Pero ¿por qué motivo el horizonte mental de Calvino está dominado por los confines, por los límites? Aunque se puedan aducir múltiples razones distintas, en mi opinión las principales son dos: una espacial (o geográfica) y una histórica. La razón espacial está determinada por la identidad ligur de Calvino, sobre la cual, con razón, se ha insistido mucho en los últimos años. Es difícil subestimar la importancia de textos como «El camino de San Giovanni» (1962) y, sobre todo, «Desde lo opaco» (1971). «Desde lo opaco», auténtico tour de force de inteligencia visual y perspicacia analítica, reconstruye las coordenadas mentales originarias del autor –por así decirlo, las formas a priori de su concepción del mundo– tal como fueron determinadas por las características del paisaje en el que creció, la Riviera ligur de Poniente, una región costera densamente poblada pero limitada por el mar y un abrupto interior. En la refinada abstracción topológica de «Desde lo opaco», el escenario de la Riviera aparece marcado por un predominio de las líneas sobre las superficies y de las superficies sobre los volúmenes, hasta la virtual reducción del espacio a dos únicas dimensiones. Un paisaje hecho de lindes, bancales, cimas, contrapuestos a la remota uniformidad del horizonte marino: es decir, recorridos, contornos, perspectivas, más que áreas, extensiones, volúmenes, y, por lo tanto, exclusiones y separaciones, más que acumulaciones o unificaciones. El interés de Calvino por la antinomia entre lo continuo y lo discreto se origina en esta oposición primaria entre la extensión inmensa y extraña del mar y la familiaridad con las líneas quebradas, los perfiles accidentados, la aspereza de la tierra habitadaVI.
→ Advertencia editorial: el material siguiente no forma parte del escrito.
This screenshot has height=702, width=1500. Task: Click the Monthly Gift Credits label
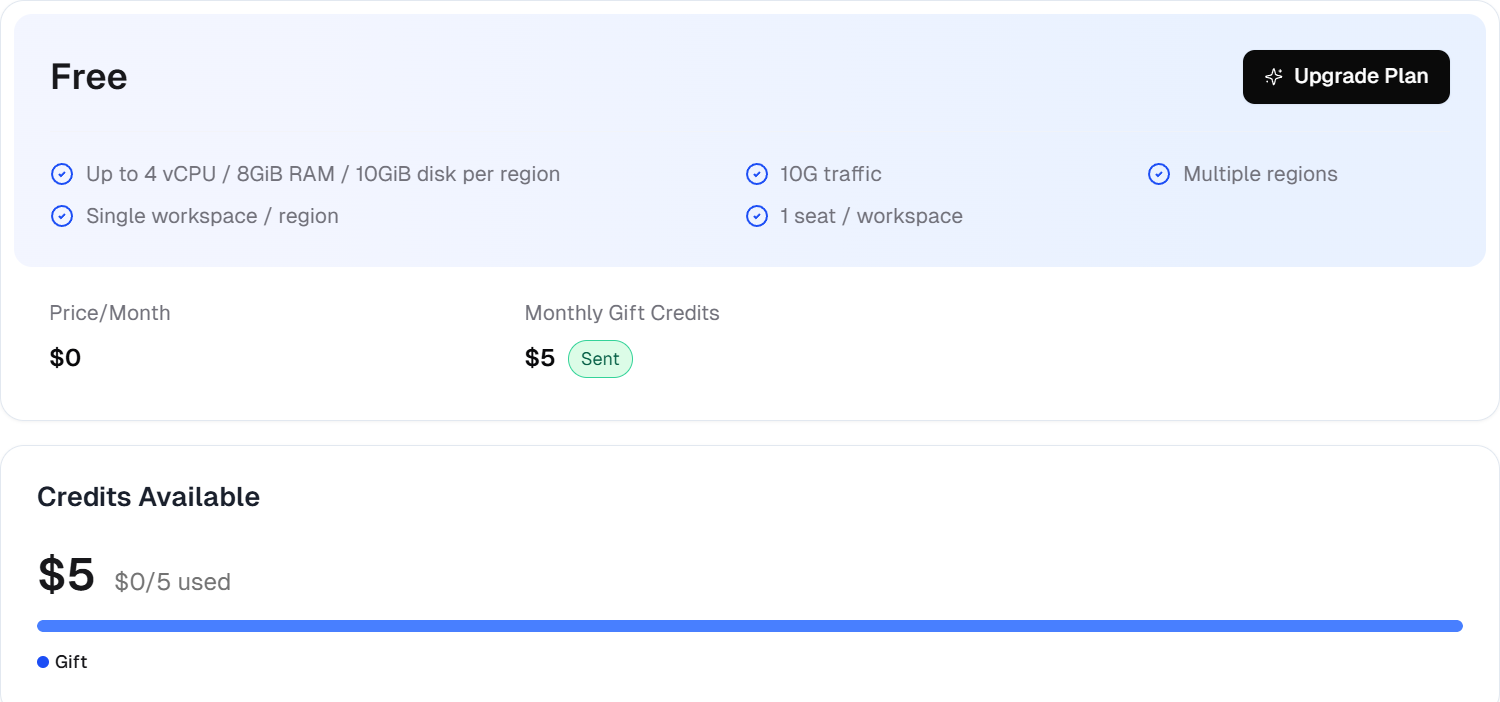622,313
En cuanto a la razón histórica, consiste obviamente en el hecho de que Calvino madura durante los años de la Segunda Guerra Mundial, con la experiencia de la guerra partisana. De la participación en aquellos acontecimientos, Calvino extrae la idea de que también el tiempo es algo sustancialmente discontinuo. En la realidad hay hechos que marcan con claridad un antes y un después; y hay que tomar decisiones irrevocables, que condicionan la formación de una identidad individual. (Se podría añadir, entre paréntesis, que la generación a la que yo pertenezco –la de los baby-boomers que cumplieron veinte años en los setenta–, a nivel colectivo no tuvo de ninguna manera una experiencia semejante: más bien vivió la experiencia contraria.)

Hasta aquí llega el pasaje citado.